Working hours and conditions

You would work in a private household for up to 12 hours a day, five or six days a week. In addition, you may be expected to provide baby-sitting services as and when required. You might be a live-in nanny staying with a family in their home, or a live-out nanny travelling to them every day.

Some families share live-out nannies, which would mean looking after children from more than one family. You might look after them all at the same time, or split your week working between different houses.

You may need to obtain advanced Disclosure and Barring Service clearance to work with children.

Entry requirements

You may be able to start work as a nanny without any qualifications, though you’ll find it easier to get work if you have studied childcare. Some examples are:

  • Level 1 Award in Introduction to Health, Social Care and Children’s and Young People’s Settings
  • Level 2 Certificate for the Children and Young People’s Workforce.
  • Level 3 Diploma for the Children and Young People’s Workforce.

Course entry requirements may vary, so you’ll need to check with individual colleges and training providers for details.

Many courses include a placement. If not, it would be helpful for you to gain some experience, for example as a volunteer working with children. You’ll need to be aged 18 or over, and voluntary organisations can often arrange Disclosure and Barring Service checks.

Training and development

Nannies don’t have to be registered or inspected by Ofsted, but there is a voluntary part of the Ofsted Childcare Register that could help you show parents your commitment to the highest standards of care. It also allows parents to gain access to government support to help them pay for their childcare.

The PACEY (Professional Association for Childcare and Early Years) and Ofsted websites have more details.

If you haven’t already studied ‘Understand how to set up a home-based childcare service,’ as part of the Level 3 Diploma for the Children and Young People’s Workforce, you could study this unit by itself.
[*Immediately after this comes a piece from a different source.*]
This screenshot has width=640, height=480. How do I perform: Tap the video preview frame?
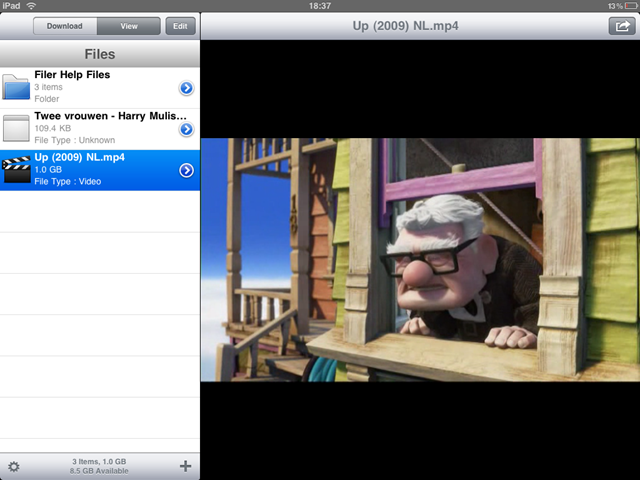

It’s known as CYPOP 5 and covers information that’s useful to nannies.

You may also find it helpful to take courses in:

  • Child Protection Awareness
  • Basic Food Hygiene
  • An Introduction to Data Protection.

You can study these courses through PACEY or your local college or training provider.

Skills, interests and qualities

To be a nanny you should have:

  • knowledge of the physical, intellectual, emotional and social development of children
  • the ability to make close and trusting relationships with parents and children
  • a kind and cheerful personality
  • good imagination to plan activities that are fun and help development
  • patience, understanding and a sense of humour
  • a responsible attitude to work
  • the ability to cope with unexpected situations
  • commitment to health and safety, and food hygiene
  • the ability to stay calm under pressure
  • lots of energy and stamina.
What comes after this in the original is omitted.